放射線発生装置から放出された放射線による被曝を防ぐために、放射性同位元素等による放射線障害の防止に関する法律や医療法等よって、放射線発生装置からの放射線量が所定の基準値以上の領域を管理区域として、他の領域と明確に区分することが定められている。そして、一般的に、放射線量を減衰させ、かつ、他の領域との区分のために、放射線発生装置を放射線遮蔽構造物で覆い、この構造物の外周部ラインを管理区域に設定するものである。このような放射線遮蔽構造物としては、例えば、特許文献1に記載のものが既に知られている。

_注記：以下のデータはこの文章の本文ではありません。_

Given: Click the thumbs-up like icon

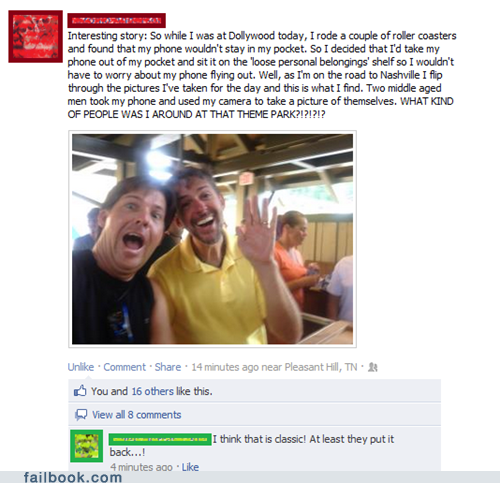Looking at the screenshot, I should (80, 391).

特許文献1に記載の放射線遮蔽構造は、放射線発生装置(文献では「高エネルギーリニアック」)の側方を覆う壁部と、放射線発生装置の上方を覆う天井部と、を備えている。
壁部及び天井部の厚さは、外部領域に漏洩する放射線量が所定の基準値を満たすように設定されている。
特開2010−151617号公報
しかし、特許文献1に記載の放射線遮蔽構造では、天井部及び壁部を、コンクリート躯体と金属等の放射線減衰率の高い遮蔽部材とを組み合わせて構成することで、天井厚及び壁厚を薄くしている。しかし、このような遮蔽部材のコストは非常に高く、また、金属等の重量は非常に重く、施工時の運搬やコンクリート躯体への取付等、施工性に課題がある。この課題に対しては、天井部等をコンクリート層一層で構成することが考えられるが、一層のコンクリート層に、特許文献1に記載の天井部等と同じ遮蔽性能を負担させるとなると、コンクリート層の層厚が非常に厚くなって、材料コストの低減や構造負荷の軽減を図る上で、未だ改善の余地がある。

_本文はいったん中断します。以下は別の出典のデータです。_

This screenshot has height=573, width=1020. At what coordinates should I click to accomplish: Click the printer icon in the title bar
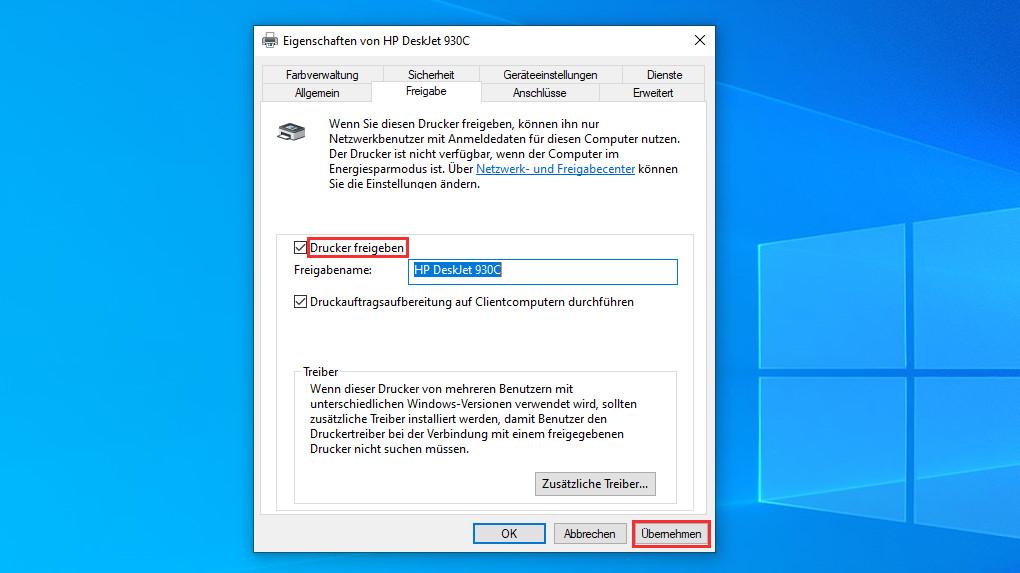coord(270,41)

上記状況に鑑み、材料コストの低減や構造負荷の軽減を図ることが可能であり、施工性の良い放射線遮蔽構造物が要望されている。
本発明の特徴は、
放射線発生装置から放出された放射線量を管理する管理区域に設定された放射線遮蔽構造物であって、
前記放射線発生装置の側方を覆う遮蔽側壁部と、前記放射線発生装置の下方を覆う遮蔽床部と、前記放射線発生装置の上方を覆う遮蔽天井部と、が備えられ、
前記遮蔽床部及び前記遮蔽天井部の何れか又はその両方は、前記放射線発生装置に近い側に設けられると共にコンクリートで構成される第一層と、前記第一層よりも前記放射線発生装置から遠ざかるように前記第一層に対して離間された状態で設けられると共にコンクリートで構成される第二層と、前記第一層と前記第二層との間に設けられると共に空気層によって構成された中間層と、を有し
前記第一層及び前記第二層のうち下側に位置する層の上下方向の厚さは、前記第一層及び前記第二層のうち上側に位置する層の上下方向の厚さよりも厚く設定されていることにある。
本特徴構成によれば、放射線発生装置から放出された放射線を、平均放射線減衰率が低い安価な中間層によって減衰することができる。これにより、外部領域に漏洩する放射線量が所定の基準値を満たすようにしながら、コンクリート層の厚さを薄くして、材料コストの低減を図ることができる。また、コンクリート層の厚さを薄くすることにより、混和剤の使用量を減少させて、その材料コストを抑えながらも温度ひび割れの発生を軽減することができる。さらに、第一コンクリート層も第二コンクリート層もコンクリートで構成されているため、施工性の良い放射線遮蔽構造物となる。
なお、本発明において、「平均放射線減衰率」とは、層全体における放射線減衰率の平均値を意味するものとする。
また、本特徴構成によれば、下側に位置する層の方が厚いため、低重心化を図ることができ、構造バランスが向上する。
また、本特徴構成によれば、中間層を安価に構成して、更なる材料コストの低減を図ると共に重量を大幅に軽減することができる。
さらに、本発明において、
前記中間層の外周部に、前記中間層と前記中間層の外部領域とを平面計画的に仕切る仕切壁が備えられ、
前記中間層は、前記管理区域を管理する管理者の許可に基づいて立ち入り可能な室に構成されていると好適である。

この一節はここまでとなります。